For we do not wrestle against flesh and blood, but against the rulers, against the authorities, against the cosmic powers over this present darkness, against the spiritual forces of evil in the heavenly places. Therefore take up the whole armor of God, that you may be able to withstand in the evil day, and having done all, to stand firm.  ~ Ephesians 6:12-13

What I know to be true of myself and where I was in the moment Youngin’ arrived on my doorstep, was a downward spiral of deepening apathy. I was over everything. Nothing held any interest for me. I was tired of living alone and tired of being alone. Completely exhausted and discouraged with my solitary existence. Yet I was channeling all my remaining energy into changing my whole life so I could be better positioned to receive a partner and a family. Life transformation is a slow moving wheel. My accumulated disappointments fermented into depression. I had stopped nurturing my job. I no longer enjoyed my home in New York City. Traveling, the longest most constant love of my life, had become a boring chore. How did that happen? Everything that had been a source of passion and excitement in my life had dried up. My thinking began to change. I can’t pinpoint any particular thought moment, but going to church was no longer a priority. Listening to sermons I missed no longer interested me. I stopped checking on the people who stopped checking on me. I stopped caring about things I had no control over or was not impacted by. I didn’t want to want anything. Life had become a big blah and I felt like a wisp floating on the wind waiting to land in my final resting spot. Can’t I be done now, Father? I’m so over all of this.

Then a 22 year old relative catapulted into my life and sparked all the dormant instincts and urges I had come to believe would disappear from the earth with no one benefiting from them. The most prominent was my need to love. Instantly, even as I protested the no-warning drop-in, I thanked God for finally sending me someone to love. I had been telling Him for years that I would welcome whomever He sent to my door. The table He provided for me would be their table. That prayer began in 2013 when I bought my apartment and purchased the largest dining table I could fit in the space with very comfortable seating. At the time, my prayer was for a husband and Bible study group to share the space with. A few years later, a disrespectful young relative showed up. I was ready to embrace her flaws and all. I was willing to wrestle with her and nurture her into the light.

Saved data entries
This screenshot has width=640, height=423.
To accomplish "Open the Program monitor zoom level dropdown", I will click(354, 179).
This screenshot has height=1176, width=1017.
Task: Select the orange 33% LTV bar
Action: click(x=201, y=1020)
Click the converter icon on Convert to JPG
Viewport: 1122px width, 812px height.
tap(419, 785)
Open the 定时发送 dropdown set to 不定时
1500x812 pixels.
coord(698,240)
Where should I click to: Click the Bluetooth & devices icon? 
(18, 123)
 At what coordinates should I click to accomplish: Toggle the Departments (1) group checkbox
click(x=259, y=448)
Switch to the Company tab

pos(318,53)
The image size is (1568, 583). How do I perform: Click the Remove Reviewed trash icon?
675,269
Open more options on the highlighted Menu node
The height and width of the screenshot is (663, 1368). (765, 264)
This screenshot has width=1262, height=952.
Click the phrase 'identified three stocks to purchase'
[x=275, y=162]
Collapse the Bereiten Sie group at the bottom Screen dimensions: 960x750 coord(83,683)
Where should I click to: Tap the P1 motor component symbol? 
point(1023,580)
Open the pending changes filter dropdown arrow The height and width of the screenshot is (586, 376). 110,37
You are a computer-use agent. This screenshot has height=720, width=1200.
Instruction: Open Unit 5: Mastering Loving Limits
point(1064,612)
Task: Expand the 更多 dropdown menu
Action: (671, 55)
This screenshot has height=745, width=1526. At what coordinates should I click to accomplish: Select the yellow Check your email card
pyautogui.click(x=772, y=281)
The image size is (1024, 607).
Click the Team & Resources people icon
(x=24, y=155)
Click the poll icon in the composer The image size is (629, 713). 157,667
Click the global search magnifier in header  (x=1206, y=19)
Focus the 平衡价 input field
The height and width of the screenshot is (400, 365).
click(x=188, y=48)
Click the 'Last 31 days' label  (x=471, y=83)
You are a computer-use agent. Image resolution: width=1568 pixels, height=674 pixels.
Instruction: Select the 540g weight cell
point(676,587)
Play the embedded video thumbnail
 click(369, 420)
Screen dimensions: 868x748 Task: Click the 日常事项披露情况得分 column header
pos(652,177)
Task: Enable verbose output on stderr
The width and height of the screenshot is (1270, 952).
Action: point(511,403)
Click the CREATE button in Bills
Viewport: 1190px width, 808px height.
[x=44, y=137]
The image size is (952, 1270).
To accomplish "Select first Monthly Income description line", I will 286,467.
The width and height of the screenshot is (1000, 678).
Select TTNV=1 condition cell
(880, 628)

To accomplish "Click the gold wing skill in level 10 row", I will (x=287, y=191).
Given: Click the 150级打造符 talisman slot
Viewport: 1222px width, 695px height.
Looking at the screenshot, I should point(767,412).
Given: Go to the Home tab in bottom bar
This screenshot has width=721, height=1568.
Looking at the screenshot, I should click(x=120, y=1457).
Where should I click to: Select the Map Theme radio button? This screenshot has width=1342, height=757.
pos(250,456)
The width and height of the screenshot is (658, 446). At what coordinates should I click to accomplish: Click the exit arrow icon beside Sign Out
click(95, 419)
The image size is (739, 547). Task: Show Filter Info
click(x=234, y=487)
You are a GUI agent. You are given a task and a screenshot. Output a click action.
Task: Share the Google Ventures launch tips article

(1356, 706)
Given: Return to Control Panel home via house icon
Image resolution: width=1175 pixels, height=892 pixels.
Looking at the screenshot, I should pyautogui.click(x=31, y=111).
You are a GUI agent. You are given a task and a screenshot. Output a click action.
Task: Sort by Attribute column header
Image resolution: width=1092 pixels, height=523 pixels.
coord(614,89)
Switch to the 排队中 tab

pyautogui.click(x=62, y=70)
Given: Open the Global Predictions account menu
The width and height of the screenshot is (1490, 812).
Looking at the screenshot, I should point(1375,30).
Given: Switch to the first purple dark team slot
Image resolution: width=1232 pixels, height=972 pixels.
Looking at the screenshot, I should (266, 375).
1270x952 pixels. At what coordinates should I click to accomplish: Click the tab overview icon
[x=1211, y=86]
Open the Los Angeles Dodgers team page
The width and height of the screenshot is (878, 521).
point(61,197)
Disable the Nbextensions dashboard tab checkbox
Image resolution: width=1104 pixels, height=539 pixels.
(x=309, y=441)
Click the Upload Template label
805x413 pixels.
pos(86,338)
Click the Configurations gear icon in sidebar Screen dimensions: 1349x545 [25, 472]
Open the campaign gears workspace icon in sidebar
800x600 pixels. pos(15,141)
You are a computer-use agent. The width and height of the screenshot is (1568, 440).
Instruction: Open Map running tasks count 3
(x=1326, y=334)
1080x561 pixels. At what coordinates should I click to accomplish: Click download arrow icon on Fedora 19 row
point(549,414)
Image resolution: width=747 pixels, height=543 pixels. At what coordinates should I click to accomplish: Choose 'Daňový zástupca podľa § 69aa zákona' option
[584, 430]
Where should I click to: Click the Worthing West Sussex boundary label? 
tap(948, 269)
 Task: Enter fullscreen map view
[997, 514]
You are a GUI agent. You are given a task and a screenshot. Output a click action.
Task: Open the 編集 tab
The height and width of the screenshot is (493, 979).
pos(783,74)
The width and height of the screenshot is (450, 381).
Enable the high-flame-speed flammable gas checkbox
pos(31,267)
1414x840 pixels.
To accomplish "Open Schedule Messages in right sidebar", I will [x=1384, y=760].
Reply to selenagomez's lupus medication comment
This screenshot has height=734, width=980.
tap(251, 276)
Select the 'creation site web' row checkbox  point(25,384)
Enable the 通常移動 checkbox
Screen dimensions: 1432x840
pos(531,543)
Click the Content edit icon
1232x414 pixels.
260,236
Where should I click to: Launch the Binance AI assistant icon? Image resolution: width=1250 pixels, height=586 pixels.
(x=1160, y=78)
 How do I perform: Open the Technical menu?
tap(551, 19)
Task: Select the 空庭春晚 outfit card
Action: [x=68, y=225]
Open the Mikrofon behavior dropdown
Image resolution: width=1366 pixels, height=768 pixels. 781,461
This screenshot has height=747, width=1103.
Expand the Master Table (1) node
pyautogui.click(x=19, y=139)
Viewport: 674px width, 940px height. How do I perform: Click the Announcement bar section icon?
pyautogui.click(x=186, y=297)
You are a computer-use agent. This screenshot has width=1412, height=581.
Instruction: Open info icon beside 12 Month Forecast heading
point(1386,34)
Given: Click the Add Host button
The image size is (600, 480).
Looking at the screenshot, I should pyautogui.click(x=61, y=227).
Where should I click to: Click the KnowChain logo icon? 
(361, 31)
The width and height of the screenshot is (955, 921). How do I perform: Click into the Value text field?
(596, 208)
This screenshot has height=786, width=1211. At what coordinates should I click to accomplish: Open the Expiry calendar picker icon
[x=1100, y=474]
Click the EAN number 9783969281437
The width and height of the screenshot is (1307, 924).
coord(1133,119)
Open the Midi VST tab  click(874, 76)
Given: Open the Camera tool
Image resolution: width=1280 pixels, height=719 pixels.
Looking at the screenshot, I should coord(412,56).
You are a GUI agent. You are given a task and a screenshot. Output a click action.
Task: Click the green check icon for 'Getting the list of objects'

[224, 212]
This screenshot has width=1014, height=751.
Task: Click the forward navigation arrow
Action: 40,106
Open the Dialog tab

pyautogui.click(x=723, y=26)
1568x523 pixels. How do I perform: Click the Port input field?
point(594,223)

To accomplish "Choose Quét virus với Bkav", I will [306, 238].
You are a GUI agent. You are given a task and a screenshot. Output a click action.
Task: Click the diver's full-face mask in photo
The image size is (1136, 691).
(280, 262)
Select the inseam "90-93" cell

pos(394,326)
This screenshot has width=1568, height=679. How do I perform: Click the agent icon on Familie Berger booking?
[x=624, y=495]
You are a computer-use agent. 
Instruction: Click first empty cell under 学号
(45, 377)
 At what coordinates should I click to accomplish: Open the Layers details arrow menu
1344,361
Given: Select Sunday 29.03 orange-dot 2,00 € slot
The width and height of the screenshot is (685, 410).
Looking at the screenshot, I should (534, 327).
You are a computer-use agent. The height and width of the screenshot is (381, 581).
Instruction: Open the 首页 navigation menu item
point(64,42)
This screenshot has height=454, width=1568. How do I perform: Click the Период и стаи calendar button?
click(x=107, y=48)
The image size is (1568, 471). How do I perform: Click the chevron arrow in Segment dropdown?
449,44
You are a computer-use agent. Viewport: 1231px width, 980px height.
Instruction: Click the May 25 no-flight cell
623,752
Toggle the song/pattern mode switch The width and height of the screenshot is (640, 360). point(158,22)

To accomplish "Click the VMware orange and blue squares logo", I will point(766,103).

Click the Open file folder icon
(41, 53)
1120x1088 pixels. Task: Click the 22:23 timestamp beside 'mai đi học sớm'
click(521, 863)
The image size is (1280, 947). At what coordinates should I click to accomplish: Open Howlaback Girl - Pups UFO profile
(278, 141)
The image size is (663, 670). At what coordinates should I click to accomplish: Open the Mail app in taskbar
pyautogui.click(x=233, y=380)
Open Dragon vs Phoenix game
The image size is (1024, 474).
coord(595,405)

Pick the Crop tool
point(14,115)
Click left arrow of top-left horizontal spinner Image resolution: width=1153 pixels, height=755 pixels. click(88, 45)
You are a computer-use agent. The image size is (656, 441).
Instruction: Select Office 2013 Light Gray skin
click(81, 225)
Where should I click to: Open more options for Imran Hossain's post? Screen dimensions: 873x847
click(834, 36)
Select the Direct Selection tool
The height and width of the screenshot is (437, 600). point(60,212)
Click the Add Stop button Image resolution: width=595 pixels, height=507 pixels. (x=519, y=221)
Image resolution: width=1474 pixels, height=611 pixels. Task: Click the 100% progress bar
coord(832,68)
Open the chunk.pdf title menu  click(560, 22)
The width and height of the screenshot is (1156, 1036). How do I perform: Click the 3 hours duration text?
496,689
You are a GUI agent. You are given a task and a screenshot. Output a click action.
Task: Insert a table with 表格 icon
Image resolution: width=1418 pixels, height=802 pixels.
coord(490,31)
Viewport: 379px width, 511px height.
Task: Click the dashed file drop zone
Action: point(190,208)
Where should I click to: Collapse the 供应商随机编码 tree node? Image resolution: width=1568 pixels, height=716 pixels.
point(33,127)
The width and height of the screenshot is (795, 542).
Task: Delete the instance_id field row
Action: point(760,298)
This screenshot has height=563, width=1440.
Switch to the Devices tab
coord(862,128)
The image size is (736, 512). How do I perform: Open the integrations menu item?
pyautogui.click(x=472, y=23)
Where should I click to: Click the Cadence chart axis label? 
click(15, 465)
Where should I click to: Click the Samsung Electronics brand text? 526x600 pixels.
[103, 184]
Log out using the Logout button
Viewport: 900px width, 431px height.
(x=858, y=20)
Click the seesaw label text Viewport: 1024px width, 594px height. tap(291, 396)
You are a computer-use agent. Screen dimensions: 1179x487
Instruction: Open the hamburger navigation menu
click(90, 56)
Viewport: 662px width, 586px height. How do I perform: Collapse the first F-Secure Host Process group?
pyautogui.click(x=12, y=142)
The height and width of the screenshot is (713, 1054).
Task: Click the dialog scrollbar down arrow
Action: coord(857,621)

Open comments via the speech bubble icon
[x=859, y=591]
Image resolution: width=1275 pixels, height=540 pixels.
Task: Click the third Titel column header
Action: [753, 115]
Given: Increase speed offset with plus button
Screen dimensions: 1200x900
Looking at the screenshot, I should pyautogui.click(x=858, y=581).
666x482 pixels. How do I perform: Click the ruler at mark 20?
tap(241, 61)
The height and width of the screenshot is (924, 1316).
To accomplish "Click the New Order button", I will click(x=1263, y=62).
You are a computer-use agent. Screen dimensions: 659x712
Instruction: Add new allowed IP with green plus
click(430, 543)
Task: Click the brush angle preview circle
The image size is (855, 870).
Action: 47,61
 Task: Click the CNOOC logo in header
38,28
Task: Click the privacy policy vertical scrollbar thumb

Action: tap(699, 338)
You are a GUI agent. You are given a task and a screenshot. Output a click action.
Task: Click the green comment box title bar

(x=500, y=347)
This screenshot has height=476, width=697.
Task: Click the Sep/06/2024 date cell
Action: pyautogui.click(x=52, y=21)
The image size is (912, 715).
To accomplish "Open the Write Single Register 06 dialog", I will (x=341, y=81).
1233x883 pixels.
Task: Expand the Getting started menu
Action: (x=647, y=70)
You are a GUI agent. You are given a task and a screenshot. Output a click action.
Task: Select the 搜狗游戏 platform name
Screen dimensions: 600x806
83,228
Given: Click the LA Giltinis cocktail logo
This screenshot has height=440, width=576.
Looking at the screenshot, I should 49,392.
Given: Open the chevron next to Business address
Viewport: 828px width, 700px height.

**Task description**
Can you output the part of the passage on apathy and a relative's arrival between "Then a 22 year" and "into the light.", inclusive, word for word?

**Solution to this exercise**
Then a 22 year old relative catapulted into my life and sparked all the dormant instincts and urges I had come to believe would disappear from the earth with no one benefiting from them. The most prominent was my need to love. Instantly, even as I protested the no-warning drop-in, I thanked God for finally sending me someone to love. I had been telling Him for years that I would welcome whomever He sent to my door. The table He provided for me would be their table. That prayer began in 2013 when I bought my apartment and purchased the largest dining table I could fit in the space with very comfortable seating. At the time, my prayer was for a husband and Bible study group to share the space with. A few years later, a disrespectful young relative showed up. I was ready to embrace her flaws and all. I was willing to wrestle with her and nurture her into the light.